## What the task requires
Write out the items from the line containing "Identify the click" down to the line containing "Производственная мебель (200, 509)" again, replacing "Купить" with "Заказать" and leaving everything else unchanged.

========================================================================

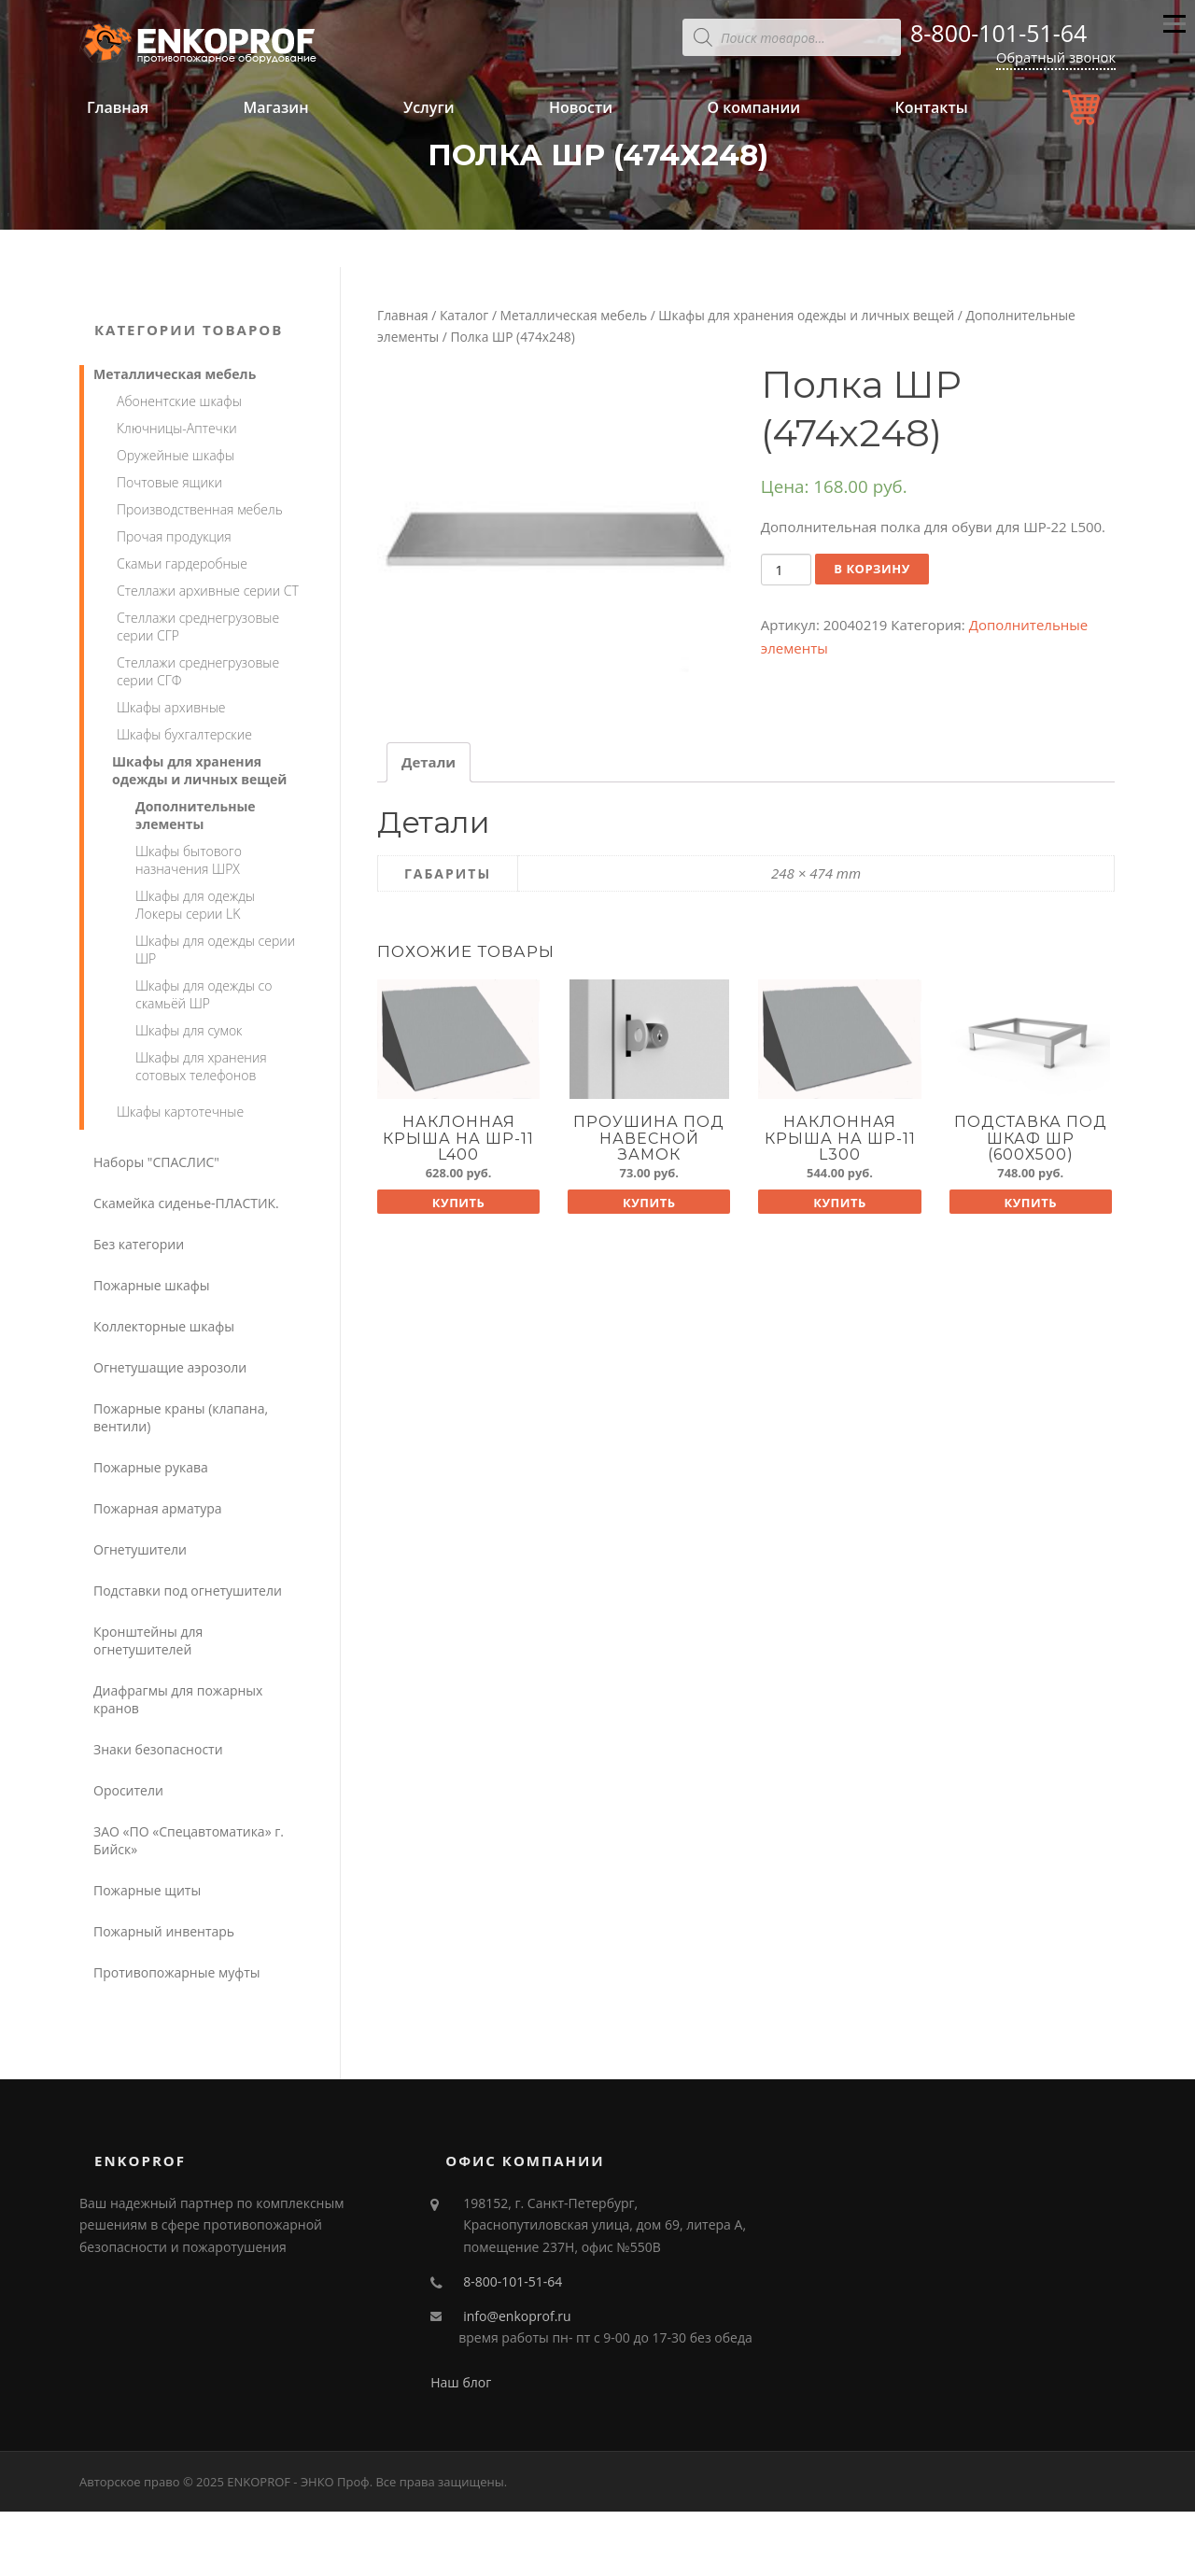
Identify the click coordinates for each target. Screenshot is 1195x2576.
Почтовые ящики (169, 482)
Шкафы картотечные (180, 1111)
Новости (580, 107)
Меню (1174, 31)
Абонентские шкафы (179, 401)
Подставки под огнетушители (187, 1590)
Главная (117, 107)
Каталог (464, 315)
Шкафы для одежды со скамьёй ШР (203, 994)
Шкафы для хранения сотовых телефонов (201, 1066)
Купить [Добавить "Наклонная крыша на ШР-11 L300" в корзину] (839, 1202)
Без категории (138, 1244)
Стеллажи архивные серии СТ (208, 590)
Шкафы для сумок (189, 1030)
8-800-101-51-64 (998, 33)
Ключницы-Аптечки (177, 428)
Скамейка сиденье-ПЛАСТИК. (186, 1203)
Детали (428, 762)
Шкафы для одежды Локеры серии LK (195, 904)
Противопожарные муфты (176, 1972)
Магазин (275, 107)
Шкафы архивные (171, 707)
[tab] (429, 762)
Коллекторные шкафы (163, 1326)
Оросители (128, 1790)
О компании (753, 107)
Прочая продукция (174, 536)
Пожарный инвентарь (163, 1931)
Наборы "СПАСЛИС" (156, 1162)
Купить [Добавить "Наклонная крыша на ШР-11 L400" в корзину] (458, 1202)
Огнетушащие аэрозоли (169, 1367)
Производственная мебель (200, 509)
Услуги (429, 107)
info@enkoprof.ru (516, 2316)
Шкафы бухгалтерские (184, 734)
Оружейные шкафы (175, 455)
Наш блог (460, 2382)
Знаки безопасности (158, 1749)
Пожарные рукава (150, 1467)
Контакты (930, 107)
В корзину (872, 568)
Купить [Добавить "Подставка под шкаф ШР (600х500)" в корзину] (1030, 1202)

========================================================================

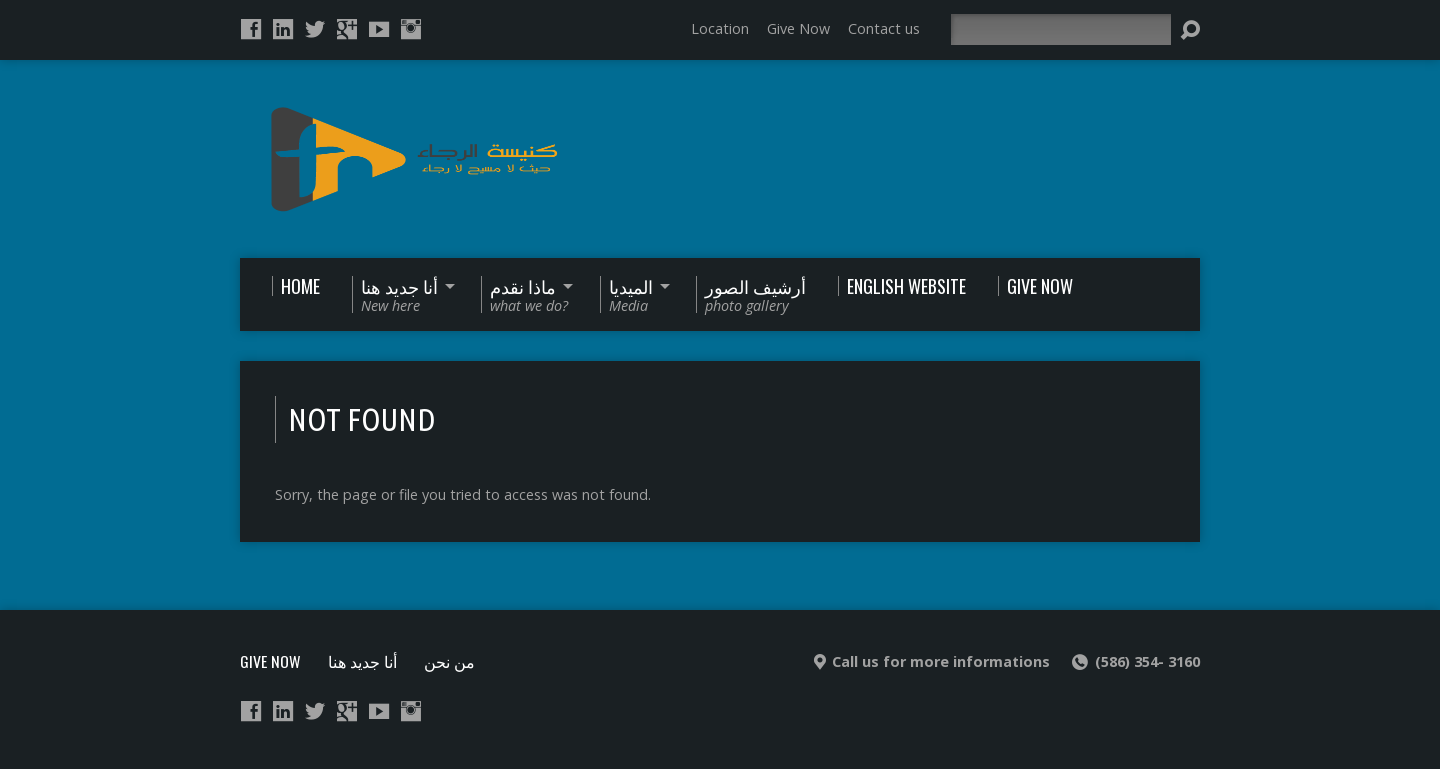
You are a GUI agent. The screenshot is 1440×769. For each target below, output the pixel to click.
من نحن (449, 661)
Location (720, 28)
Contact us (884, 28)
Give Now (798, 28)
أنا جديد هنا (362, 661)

========================================================================

## Task response
Identify the click coordinates for each target. Screenshot is 1195x2576.
Почтовые ящики (169, 482)
Шкафы картотечные (180, 1111)
Новости (580, 107)
Меню (1174, 31)
Абонентские шкафы (179, 401)
Подставки под огнетушители (187, 1590)
Главная (117, 107)
Каталог (464, 315)
Шкафы для одежды со скамьёй ШР (203, 994)
Шкафы для хранения сотовых телефонов (201, 1066)
Заказать [Добавить "Наклонная крыша на ШР-11 L300" в корзину] (839, 1202)
Без категории (138, 1244)
Стеллажи архивные серии СТ (208, 590)
Шкафы для сумок (189, 1030)
8-800-101-51-64 (998, 33)
Ключницы-Аптечки (177, 428)
Скамейка сиденье-ПЛАСТИК. (186, 1203)
Детали (428, 762)
Шкафы для одежды Локеры серии LK (195, 904)
Противопожарные муфты (176, 1972)
Магазин (275, 107)
Шкафы архивные (171, 707)
[tab] (429, 762)
Коллекторные шкафы (163, 1326)
Оросители (128, 1790)
О компании (753, 107)
Прочая продукция (174, 536)
Пожарный инвентарь (163, 1931)
Наборы "СПАСЛИС" (156, 1162)
Заказать [Добавить "Наклонная крыша на ШР-11 L400" в корзину] (458, 1202)
Огнетушащие аэрозоли (169, 1367)
Производственная мебель (200, 509)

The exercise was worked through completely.